Search code examples
pythonregexpython-re

How to make sure that in a string last 2 characters have at least one digit with python regex


I'm trying to parse some specific text for like below. I have tried to use python re with r'[A-Z]{5}[A-Z0-9]{2}' expression but this is giving me unwanted text also. Please see below for the expected output.

Conditions:

  1. The string should be a total of 7 Characters.
  2. The string last 2 characters should be only 2 Digits or have at least 1 Digit with [A-Z] letters

Given String: "DHKGNC1, DHDHK32, DHKGN1K, SOME, GARBAGE, TEXT"

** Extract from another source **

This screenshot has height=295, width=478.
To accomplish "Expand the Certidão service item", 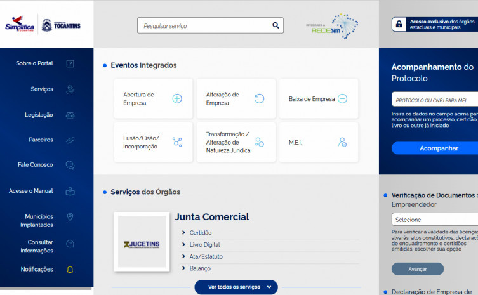I will pos(201,233).
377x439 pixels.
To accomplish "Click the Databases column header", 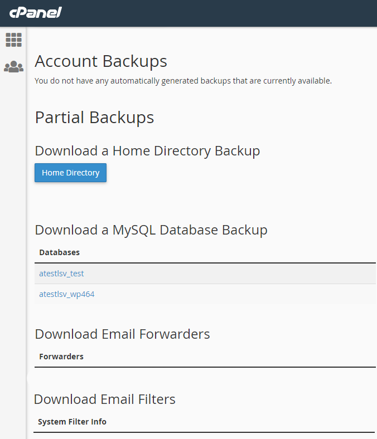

Expected output: ['DHKGNC1', 'DHDHK32', 'DHKGN1K']

Actual output: ['DHKGNC1', 'DHDHK32', 'DHKGN1K', 'GARBAGE']


Solution

  • Don't use [A-Z0-9]{2}, use ([A-Z0-9][0-9])|([0-9][A-Z0-9])

    That is, one or the other has to be a digit.

    re.findall(r'([A-Z]{5}(?:(?:[A-Z0-9][0-9])|(?:[0-9][A-Z0-9])))', "DHKGNC1, DHDHK32, DHKGN1K, SOME, GARBAGE, TEXT")
    ['DHKGNC1', 'DHDHK32', 'DHKGN1K']